2012年11月6日火曜日

11月6日


◎今日のテキスト

 匂いって何だろう?
 私は近頃人の話をきいていても、言葉を鼻で嗅ぐようになった。ああ、そんな匂いかと思う。それだけなのだ。つまり頭でききとめて考えるということがなくなったのだから、匂いというのは、頭がカラッポだということなんだろう。
 私は近頃死んだ母が生き返ってきたので恐縮している。私がだんだん母に似てきたのだ。

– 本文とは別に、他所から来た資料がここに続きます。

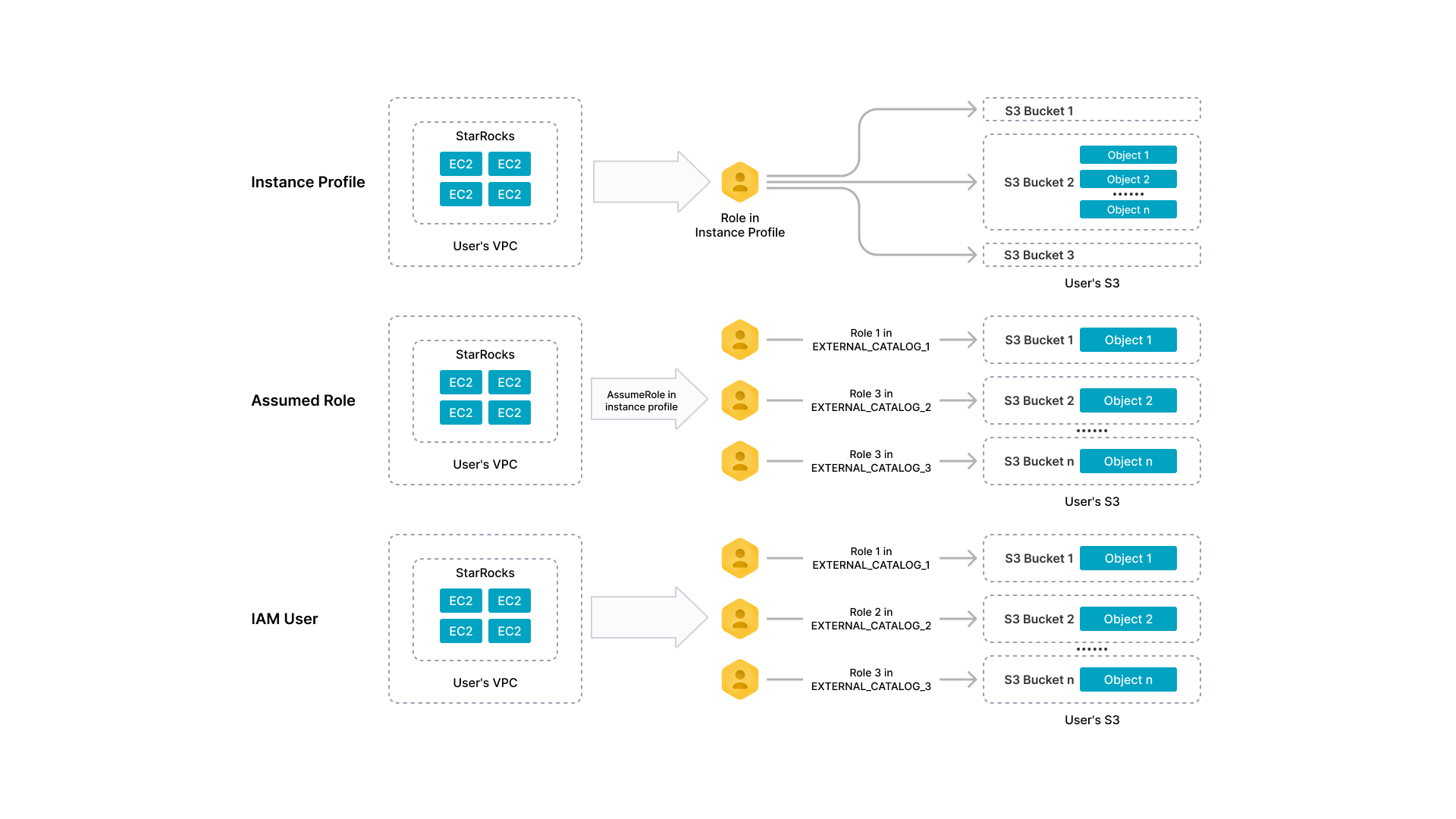Click the IAM User heading

coord(284,619)
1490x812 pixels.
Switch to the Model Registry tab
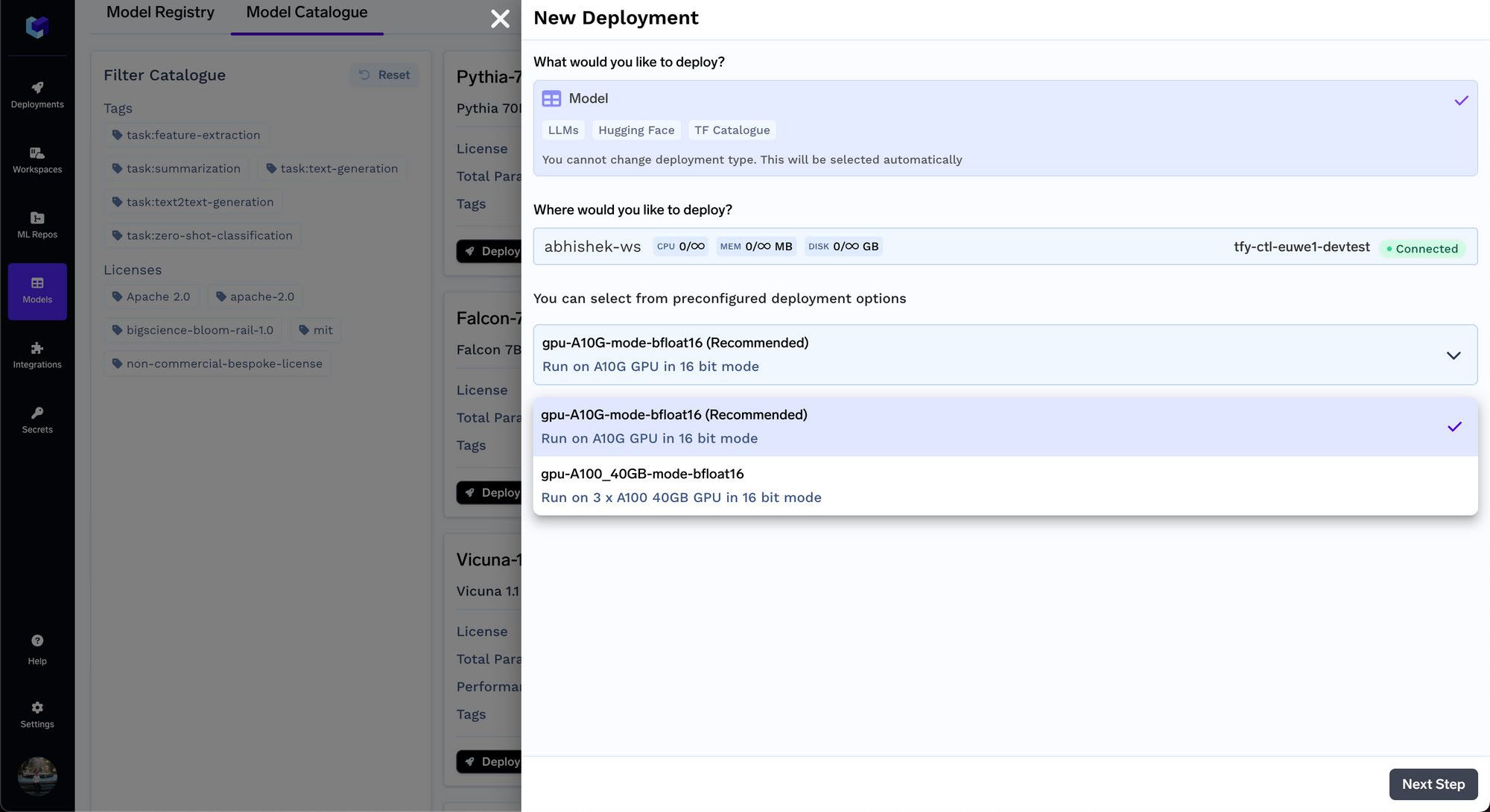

あ、また――私は母を発見するたびにすくんでしまう。
 ――坂口安吾『青鬼の褌を洗う女』より

◎表現すること

 音読療法には「テキストを声をだして読む」ことをするが、これは一種の表現療法ともいえる。
 人は絵を描いたり、音楽を演奏したり、踊ったり、自分を表現する行為のなかで癒しを得ることができる。なにかを表現するというのは自分自身のこころと身体の整合性を作るのに役立つからだ。
 ときどき「自分には表現したいことがない」「なにを表現していいのかわからない」という人がいるが、そんなことを気にやむ必要はない。人は表現したいことがあるから表現するのではなく、表現してみてはじめて自分がなにを表現したかったのか「後からわかる」のだ。つまり表現とは自分を再発見することでもある。これがこころの病から回復したり、防止することに役に立つ。